A strange girl, to be sure. Without hesitating a moment and before anyone said anything, she came into the middle of the room, stood still and looked about her with a reposeful movement of the head, her hands in the pockets of her cape, her whole slender figure wonderfully composed and firm, her motion somewhat like a figure in a dream, when one all the while thinks: just so, that’s what she ought to do,—and yet feels with mysterious uneasiness that every gesture has meaning, every step hides the significance of coming events.
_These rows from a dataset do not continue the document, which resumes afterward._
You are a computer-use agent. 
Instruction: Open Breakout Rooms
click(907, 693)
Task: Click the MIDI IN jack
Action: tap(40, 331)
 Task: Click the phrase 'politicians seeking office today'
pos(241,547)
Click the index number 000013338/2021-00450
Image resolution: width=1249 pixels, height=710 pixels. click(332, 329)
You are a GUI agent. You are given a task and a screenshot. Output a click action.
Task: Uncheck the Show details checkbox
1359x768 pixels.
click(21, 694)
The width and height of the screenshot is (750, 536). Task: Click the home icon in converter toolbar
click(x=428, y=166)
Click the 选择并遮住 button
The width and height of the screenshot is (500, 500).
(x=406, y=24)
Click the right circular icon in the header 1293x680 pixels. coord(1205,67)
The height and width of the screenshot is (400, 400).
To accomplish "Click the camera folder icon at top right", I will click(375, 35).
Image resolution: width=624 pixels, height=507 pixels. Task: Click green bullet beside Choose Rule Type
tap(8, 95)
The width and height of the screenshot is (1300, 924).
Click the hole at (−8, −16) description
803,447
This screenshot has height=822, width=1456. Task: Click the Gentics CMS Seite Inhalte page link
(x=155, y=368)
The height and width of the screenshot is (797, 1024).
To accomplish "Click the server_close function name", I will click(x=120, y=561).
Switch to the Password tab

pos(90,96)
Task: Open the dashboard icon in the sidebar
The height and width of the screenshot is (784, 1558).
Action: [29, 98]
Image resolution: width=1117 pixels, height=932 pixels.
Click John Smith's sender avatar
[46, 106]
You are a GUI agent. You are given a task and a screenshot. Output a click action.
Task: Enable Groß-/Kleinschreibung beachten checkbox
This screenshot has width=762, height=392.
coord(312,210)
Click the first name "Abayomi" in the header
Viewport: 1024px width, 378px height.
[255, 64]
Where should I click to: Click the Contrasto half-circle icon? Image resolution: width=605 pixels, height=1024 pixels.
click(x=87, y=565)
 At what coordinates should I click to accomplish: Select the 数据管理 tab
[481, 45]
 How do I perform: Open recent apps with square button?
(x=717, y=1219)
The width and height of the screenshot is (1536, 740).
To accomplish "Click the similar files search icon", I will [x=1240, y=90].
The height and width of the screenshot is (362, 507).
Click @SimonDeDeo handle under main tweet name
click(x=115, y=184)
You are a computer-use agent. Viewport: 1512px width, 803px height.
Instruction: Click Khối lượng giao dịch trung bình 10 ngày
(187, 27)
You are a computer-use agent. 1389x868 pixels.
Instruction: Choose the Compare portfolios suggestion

While she stood there close to the hanging lamp, which threw a sharp, dark shadow across her face, Leo explained hurriedly: “I met her by the street-car line. She was walking and staring up at the snow just as you see her with her head thrown back, walking slowly in all the cold. I saw she was pretty with a well-formed head and wanted to find out who she was. She wasn’t at all afraid to come along.”
“Take off your hat,” he added eagerly; “I haven’t had a good look at you yet.”
She took off her hat, went toward the door, andlaid it with her cape on a chair, always with the same remarkable composure of movement. Then she came forward to the light again, and now we could see her face clearly.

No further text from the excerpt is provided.